The first IQ test was created in 1905 to identify French schoolchildren who needed extra academic help. Psychologist Alfred Binet and his colleague Théodore Simon designed the test at the request of France’s Ministry of Public Instruction, which needed a reliable way to spot students who couldn’t keep up with standard classroom teaching. The goal was practical and narrow: figure out which kids needed remedial education, then get them that support.
The Problem That Started It All
France passed compulsory education laws in the 1880s, requiring all children to attend school. Before that, kids who struggled academically simply didn’t show up or dropped out. Once attendance became mandatory, classrooms filled with students across a wide range of abilities, and teachers had no systematic way to identify which children genuinely lacked the mental capability to follow standard lessons versus which ones were simply unmotivated or poorly behaved.
Politicians began raising concerns about “unfit” children slowing down regular classrooms. In 1904, the Ministry of Public Instruction created a commission to address the issue. Binet and Simon were appointed to that commission with a specific mandate: develop a test that could objectively distinguish children who needed a different kind of instruction from those who could succeed in a typical school setting.

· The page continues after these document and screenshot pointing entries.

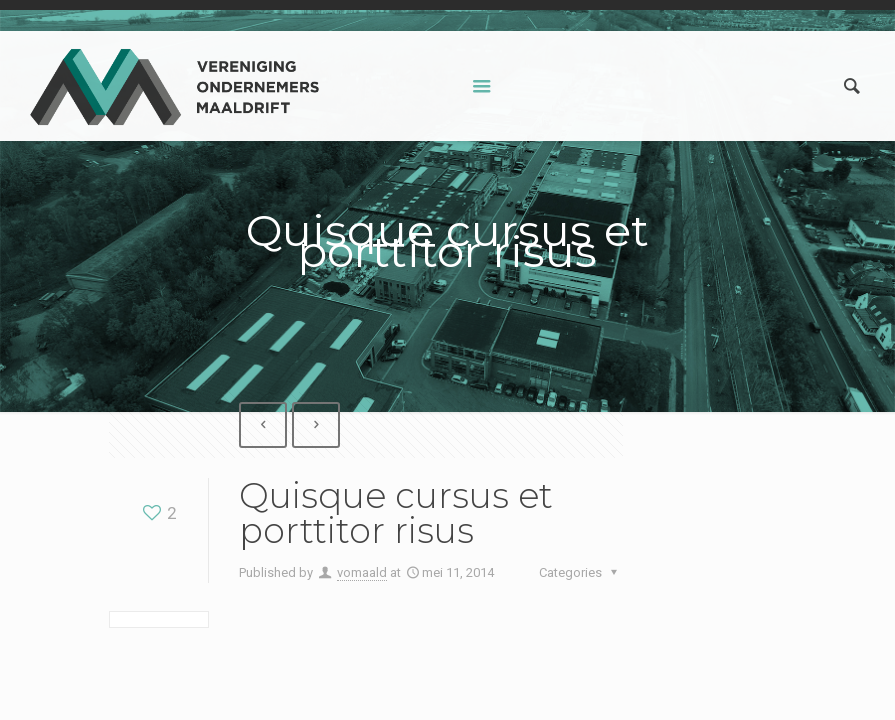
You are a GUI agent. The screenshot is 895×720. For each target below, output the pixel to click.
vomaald (362, 572)
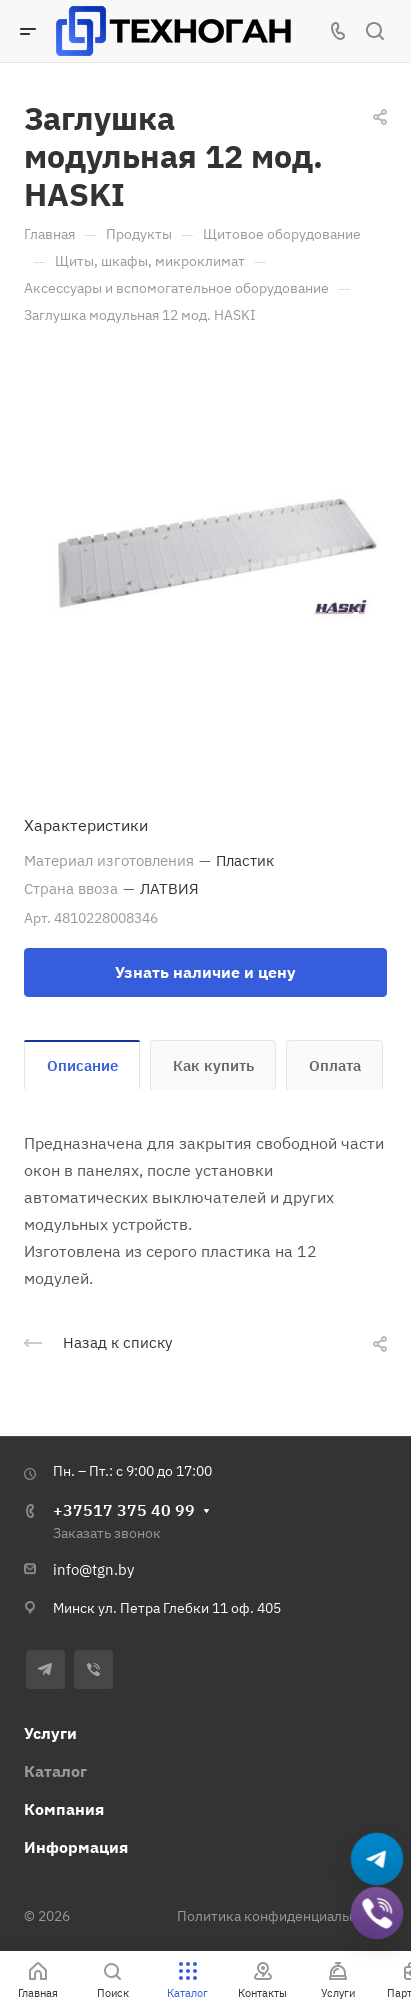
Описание (82, 1065)
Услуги (50, 1733)
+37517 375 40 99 (124, 1510)
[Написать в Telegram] (377, 1859)
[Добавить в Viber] (377, 1913)
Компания (64, 1809)
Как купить (213, 1065)
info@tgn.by (93, 1569)
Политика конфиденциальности (282, 1916)
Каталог (55, 1771)
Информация (76, 1847)
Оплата (335, 1065)
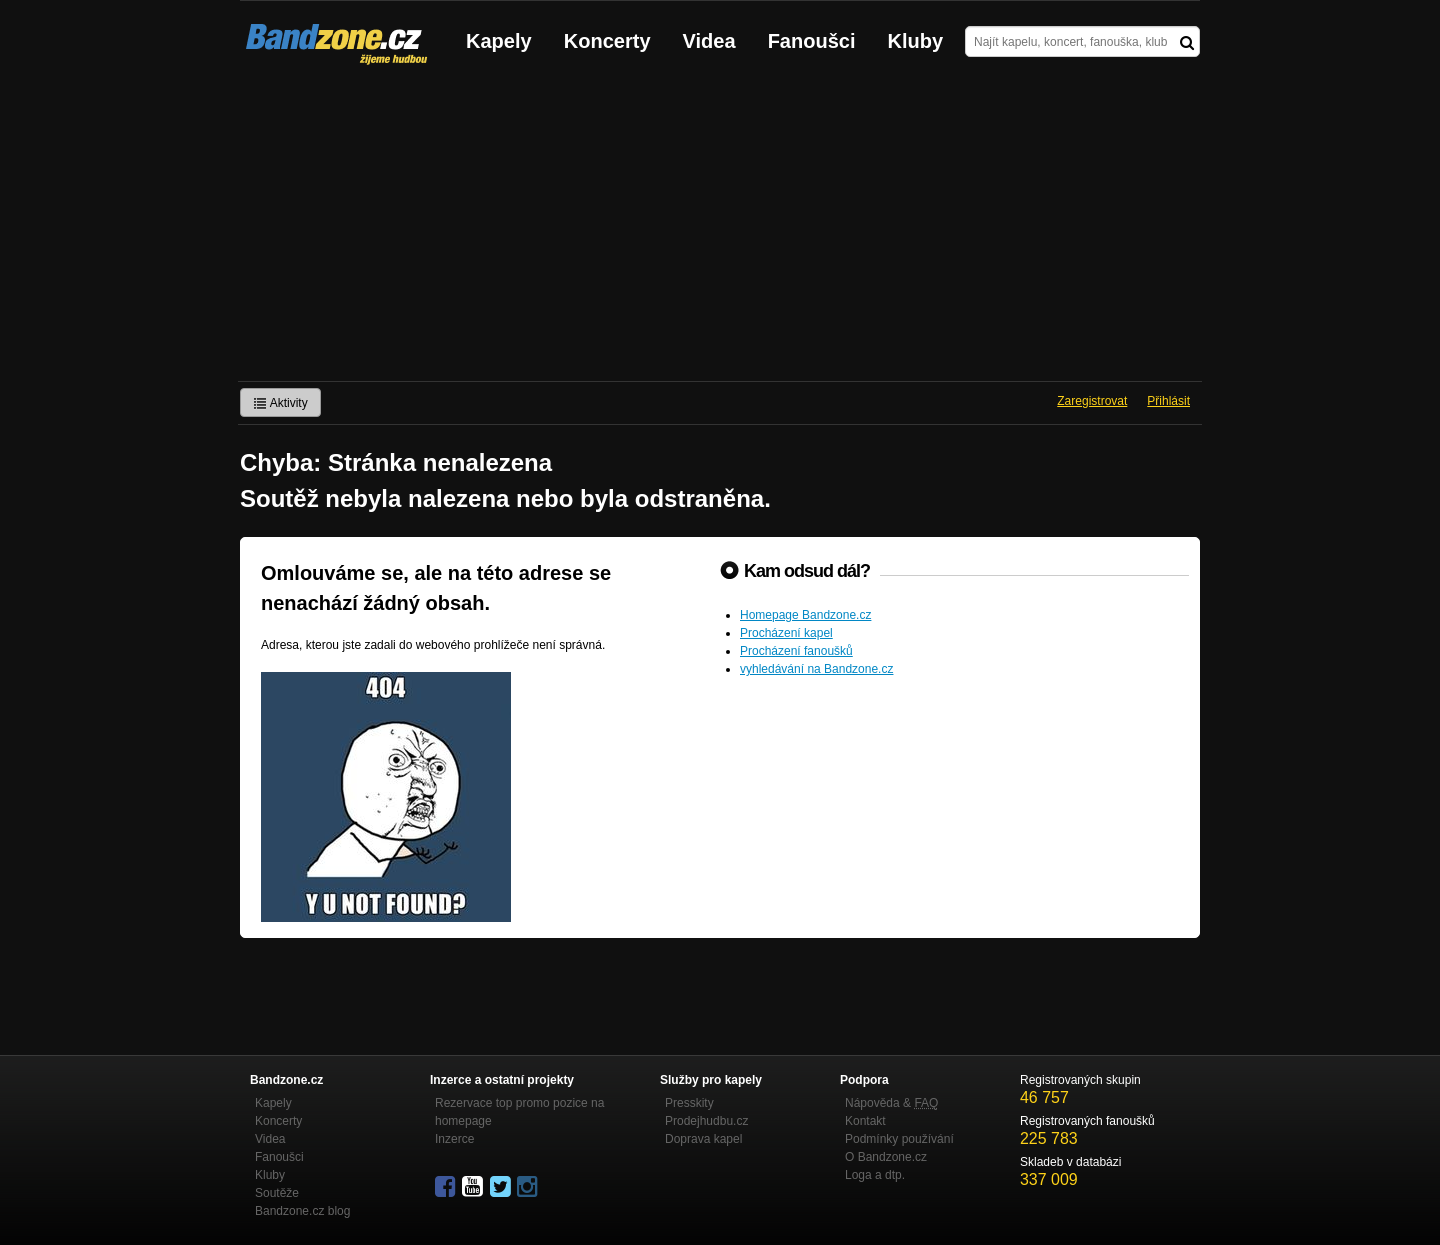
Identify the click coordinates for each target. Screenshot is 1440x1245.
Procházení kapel (786, 633)
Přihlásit (1168, 401)
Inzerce (454, 1139)
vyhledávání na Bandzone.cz (816, 669)
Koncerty (607, 41)
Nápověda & (891, 1103)
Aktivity (280, 403)
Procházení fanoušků (796, 651)
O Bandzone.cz (886, 1157)
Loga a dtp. (875, 1175)
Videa (709, 41)
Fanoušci (812, 41)
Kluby (916, 41)
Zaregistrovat (1092, 401)
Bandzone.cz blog (302, 1211)
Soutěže (277, 1193)
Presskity (689, 1103)
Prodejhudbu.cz (706, 1121)
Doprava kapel (703, 1139)
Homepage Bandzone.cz (805, 615)
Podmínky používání (899, 1139)
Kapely (499, 41)
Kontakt (865, 1121)
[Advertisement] (720, 231)
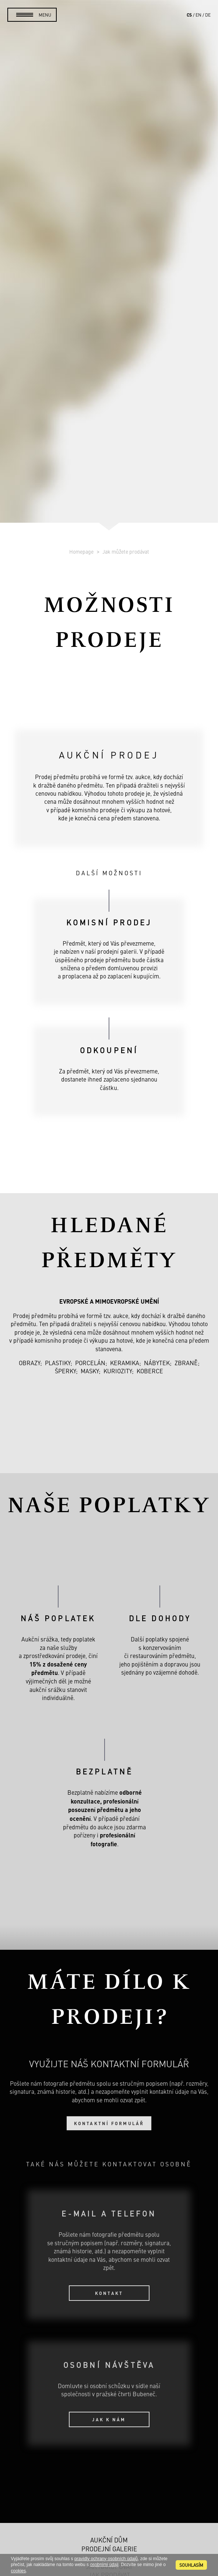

What the Original Test Looked Like
Binet deliberately chose not to measure simple physical traits like head size or reaction time, which were popular approaches at the time. Instead, he built a series of cognitive problems designed to assess reasoning, judgment, and imagination. The 1905 Binet-Simon scale consisted of 30 tasks arranged in order of difficulty. Younger or less capable children would progress through the easier items, while older or more capable children could handle the harder ones.
The key innovation was the concept of “mental age.” Binet figured out that the ability to solve these problems was closely tied to a child’s age, so he could establish what score a typical six-year-old, eight-year-old, or twelve-year-old would achieve. If a ten-year-old performed at the level of an average seven-year-old, that child had a mental age of seven and was likely a candidate for extra help. Mental age wasn’t a permanent label in Binet’s view. It was a snapshot meant to guide educators toward the right kind of support.
How Mental Age Became the IQ Score
Binet never used the term “IQ.” That came later, through two other psychologists who built on his work in ways he likely wouldn’t have endorsed.
In 1912, German psychologist William Stern proposed expressing intelligence as a single ratio: a child’s mental age divided by their actual (chronological) age. A ten-year-old performing at a ten-year-old level would score 1.0; a ten-year-old performing at a twelve-year-old level would score 1.2. Then in 1916, Stanford University professor Lewis Terman took Stern’s formula and multiplied it by 100 to eliminate the decimal, coining the term “intelligence quotient.” That ten-year-old performing at a twelve-year-old level now had an IQ of 120. Terman’s version, called the Stanford-Binet test, became the dominant intelligence test in the United States.
What Changed When the Test Crossed the Atlantic
Terman didn’t just translate Binet’s test into English. He overhauled it. The revised Stanford-Binet was more standardized, more reliable across different test-takers, and included both verbal and nonverbal components. Word-naming and comprehension questions tested language skills, while tasks involving beads, colored cubes, and form boards tested reasoning without requiring literacy or fluency in English. This made the test usable for young children, people who couldn’t read, and non-native English speakers.
Terman also added a second set of questions so the same person could be retested without simply memorizing answers from the first round. These changes made the Stanford-Binet far more useful as a broad assessment tool, but they also pushed the test well beyond Binet’s original, limited purpose of identifying struggling schoolchildren.
Binet’s Own Concerns About His Test
Binet designed his scale as a diagnostic tool for education, not as a measure of innate, unchangeable intelligence. He believed that children identified as behind could improve with the right instruction. The whole point was to help those kids, not to rank them permanently.
This matters because the test was almost immediately used in ways Binet opposed. Once the IQ formula turned his nuanced, age-based assessment into a single number, it became tempting to treat that number as a fixed trait, something a person was born with and could never change. Modern research has reinforced that Binet’s caution was well-placed: the mental mechanisms behind a child’s developmental progress (what Binet’s mental age captured) and the mechanisms behind individual differences in intelligence (what IQ scores try to measure) appear to involve fundamentally different cognitive processes. In other words, a child scoring below average at age seven is not necessarily locked into that position at age fourteen.
The first IQ test, then, was born from a straightforward educational need in early 1900s France. It was a tool to identify kids who needed help in school. Everything that came after, the formulas, the rankings, the debates about nature versus nurture, was layered on top of what Binet intended as a simple, practical solution to a classroom problem.